**Input for this task:**
———
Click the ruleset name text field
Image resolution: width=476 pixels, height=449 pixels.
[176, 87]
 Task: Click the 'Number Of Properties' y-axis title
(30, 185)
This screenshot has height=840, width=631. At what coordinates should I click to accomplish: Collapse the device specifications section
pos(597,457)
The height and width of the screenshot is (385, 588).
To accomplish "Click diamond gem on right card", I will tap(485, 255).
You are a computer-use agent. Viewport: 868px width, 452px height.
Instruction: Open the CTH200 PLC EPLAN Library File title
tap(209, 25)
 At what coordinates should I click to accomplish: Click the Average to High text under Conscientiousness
———
**Assignment:** The full set of entries should be copied out exactly as given.

**Exercise result:**
Click the ruleset name text field
Image resolution: width=476 pixels, height=449 pixels.
[176, 87]
 Task: Click the 'Number Of Properties' y-axis title
(30, 185)
This screenshot has height=840, width=631. At what coordinates should I click to accomplish: Collapse the device specifications section
pos(597,457)
The height and width of the screenshot is (385, 588).
To accomplish "Click diamond gem on right card", I will tap(485, 255).
You are a computer-use agent. Viewport: 868px width, 452px height.
Instruction: Open the CTH200 PLC EPLAN Library File title
tap(209, 25)
 At what coordinates should I click to accomplish: Click the Average to High text under Conscientiousness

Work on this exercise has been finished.